Just six hundred metres from Eisho-ji is a temple that blooms year round. Kaizo-ji, founded in 1394, is most famous for its bush clover, which blooms in September. The temple, of the Kenchoji school of Rinzai Zen Buddhism, is also a great spot for plum-blossom viewing and koyo (fall foliage).
Behind the main temple building is a large garden with a pond. Though it’s not often open to the public, visitors can see the garden from the yagura (cave tombs) to the left of the main shrine building.
Another building houses the main objects of worship (Yakushi Nyorai among others), which are on display rather than locked up like at some other temples.

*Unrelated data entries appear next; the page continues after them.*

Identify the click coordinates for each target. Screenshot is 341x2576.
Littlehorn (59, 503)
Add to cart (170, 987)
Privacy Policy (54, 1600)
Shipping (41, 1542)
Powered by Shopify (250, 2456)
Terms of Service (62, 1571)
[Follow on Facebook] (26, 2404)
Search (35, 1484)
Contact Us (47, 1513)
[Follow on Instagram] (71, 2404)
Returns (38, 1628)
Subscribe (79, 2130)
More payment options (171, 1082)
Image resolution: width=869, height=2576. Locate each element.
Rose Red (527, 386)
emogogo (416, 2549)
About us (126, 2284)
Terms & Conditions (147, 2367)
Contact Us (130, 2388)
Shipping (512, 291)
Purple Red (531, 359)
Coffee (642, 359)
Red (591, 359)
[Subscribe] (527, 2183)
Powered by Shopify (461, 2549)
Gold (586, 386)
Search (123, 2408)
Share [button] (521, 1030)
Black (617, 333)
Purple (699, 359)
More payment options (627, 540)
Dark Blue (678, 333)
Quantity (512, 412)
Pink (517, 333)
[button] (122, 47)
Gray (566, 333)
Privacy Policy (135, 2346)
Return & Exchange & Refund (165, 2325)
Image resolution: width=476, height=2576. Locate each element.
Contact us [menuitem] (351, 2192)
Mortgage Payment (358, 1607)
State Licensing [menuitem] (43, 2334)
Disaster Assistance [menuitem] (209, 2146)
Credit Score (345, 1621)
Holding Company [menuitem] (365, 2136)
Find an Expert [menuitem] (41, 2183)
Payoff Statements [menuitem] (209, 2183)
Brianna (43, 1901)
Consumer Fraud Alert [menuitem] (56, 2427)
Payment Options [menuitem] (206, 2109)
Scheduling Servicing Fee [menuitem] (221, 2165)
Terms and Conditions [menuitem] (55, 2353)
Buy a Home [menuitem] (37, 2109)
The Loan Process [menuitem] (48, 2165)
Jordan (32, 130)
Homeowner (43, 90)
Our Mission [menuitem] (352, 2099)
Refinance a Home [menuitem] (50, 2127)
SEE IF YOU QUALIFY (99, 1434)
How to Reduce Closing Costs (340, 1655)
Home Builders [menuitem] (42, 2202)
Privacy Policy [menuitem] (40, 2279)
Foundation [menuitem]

Near the yagura is a path that leads to a grotto with sixteen small wells, each roughly 40 centimetres deep and 70 centimetres in diameter. What were the wells used for? The Kamakura Today website says the following:
What were those wells used for? Nobody knows for sure. The established view by the archaeologists is that they were used for burying ashes of the departed, but the Temple denies it saying each well represents a Bosatsu or Bodhisattva and the sacred water was dedicated to those Bosatsu.
Pilgrimage: Kamakura 33 Kannon Pilgrimage (temple # 26)
Kamakura 24 Jizo Pilgrimage (temple #15, however, the building that houses the Iwafune Jizo is not on the main Kaizo-ji grounds, but rather a short walk away.)